Um exemplo de programa que pode ser utilizado na lousa digital é o software em três dimensões. Com ele, os professores podem elaborar aulas interativas, revelando o interior de uma célula, o relevo de um mapa, ou até mesmo os músculos do corpo humano. Basta, por exemplo, tocar o dedo na tela para o sistema solar aparecer e se movimentar.

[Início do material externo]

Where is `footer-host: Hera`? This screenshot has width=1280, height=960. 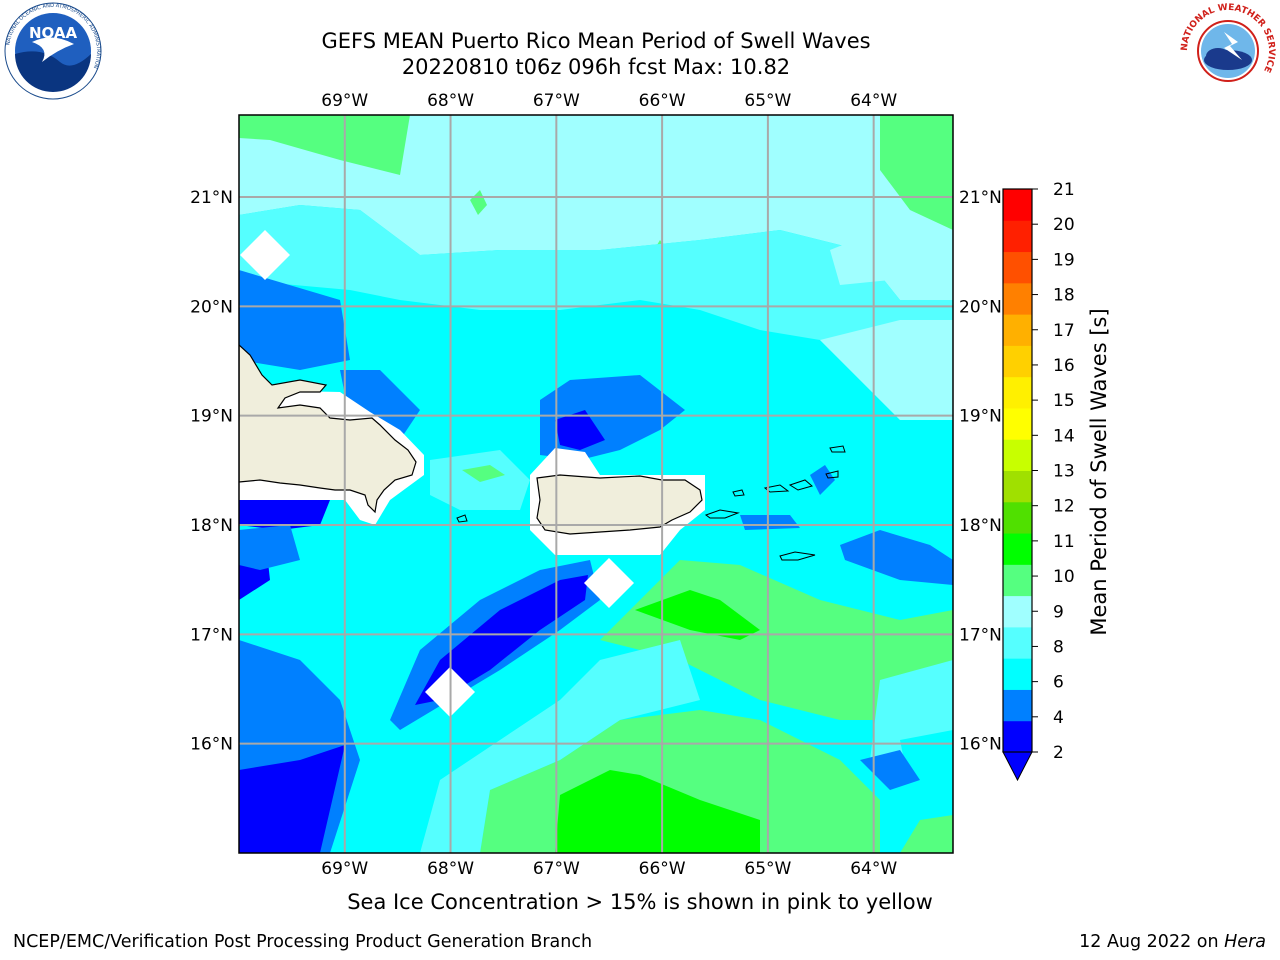 footer-host: Hera is located at coordinates (1245, 942).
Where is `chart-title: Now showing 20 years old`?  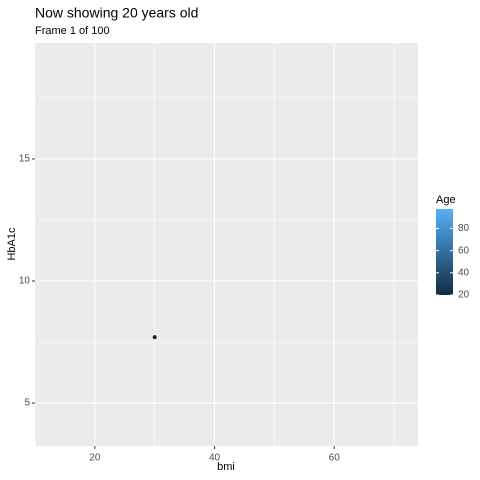 chart-title: Now showing 20 years old is located at coordinates (116, 13).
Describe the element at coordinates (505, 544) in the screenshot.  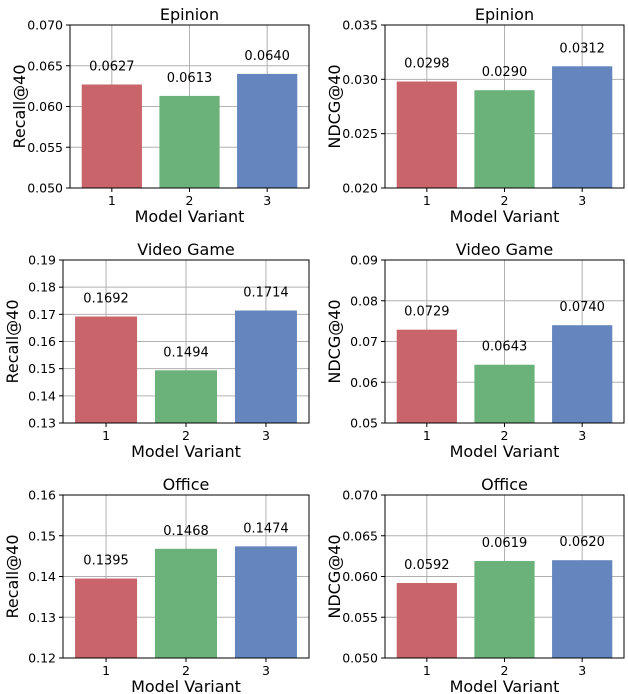
I see `data-label: 0.0619` at that location.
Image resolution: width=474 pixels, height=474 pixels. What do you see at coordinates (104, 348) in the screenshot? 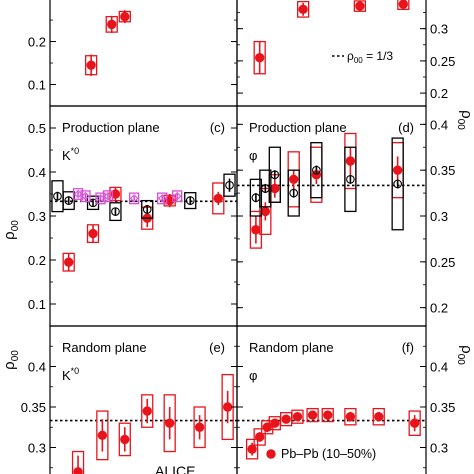
I see `panel-title: Random plane` at bounding box center [104, 348].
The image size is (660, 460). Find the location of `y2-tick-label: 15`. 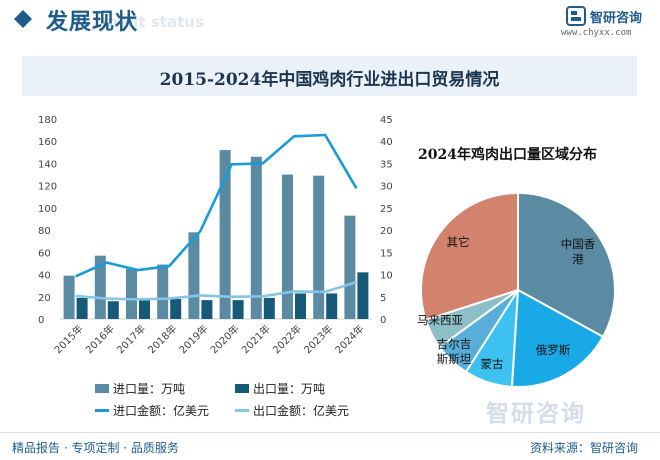

y2-tick-label: 15 is located at coordinates (386, 254).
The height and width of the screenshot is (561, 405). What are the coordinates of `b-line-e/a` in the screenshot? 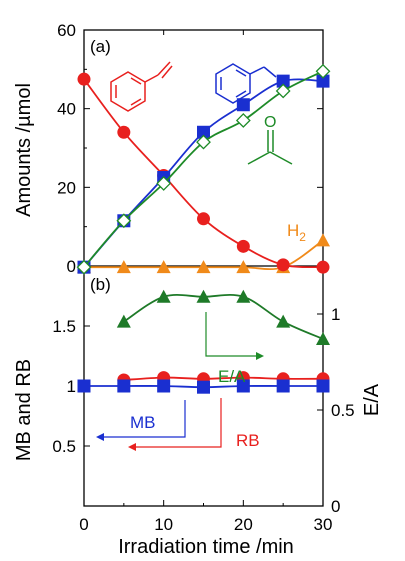 It's located at (224, 316).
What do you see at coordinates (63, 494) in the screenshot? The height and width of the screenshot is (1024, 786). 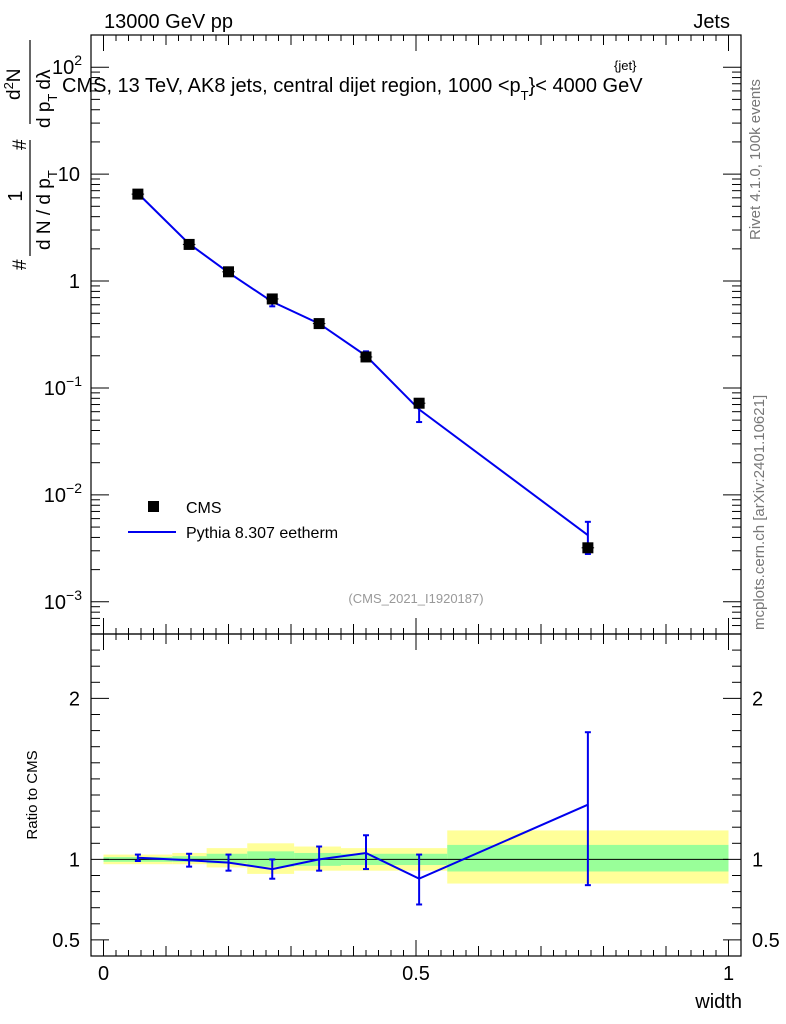 I see `main-y-tick-label: 10⁻²` at bounding box center [63, 494].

Desenvolvido pela empresa P3D, em parceria com a Universidade de São Paulo (USP), o Instituto de Pesquisas Energéticas e Nucleares (Ipen) e o Centro Incubador de Empresas Tecnológicas (Cietec), o software já está sendo utilizado em 200 escolas privadas e 30 públicas no Brasil. O programa não tem texto, nem guia de voz, somente imagens de grande qualidade gráfica. Segundo a professora Jane Vieira, executiva da P3D, esta característica é uma vantagem porque as imagens podem ser usadas com qualquer material didático, independentemente de filosofia, pedagogia e didática. Jane Vieira garante que em breve o instrumento será oferecido em software livre, o que permitirá que todas as escolas utilizem gratuitamente.

Já no município de Serrana (SP), cidade próxima a Ribeirão Preto, as carteiras eletrônicas são a novidade. Conhecidas como Lap Tup-niquim, elas dispõem de uma tela sensível a toques, sobre a qual se pode escrever, fazer desenhos ou equações. O tampo pode ser levantado, e abaixo dele fica um teclado, caso seja necessário digitar. A CPU do computador fica acoplada embaixo da carteira.

Desenvolvidas em parceria pelo Centro de Pesquisas Renato Archer (Cenpra), de Campinas, instituição do Ministério da Ciência e Tecnologia, e pela Associação Brasileira de Informática (Abinfo), empresa abrigada na Companhia de Desenvolvimento do Pólo de Alta Tecnologia de Campinas (Ciatec), cerca de 300 carteiras eletrônicas já estão sendo utilizadas na Escola Municipal Maria Celina. De acordo com Victor Mammana, idealizador do projeto, o diferencial da carteira é justamente a superfície de interação. “Como diz Bill Gates, a próxima revolução não será de conteúdo nem da forma de apresentá-lo, mas, sim, da maneira como o corpo humano irá interagir com a tecnologia”, afirma. O projeto tem apoio da Secretaria de Educação a Distância do Ministério da Educação.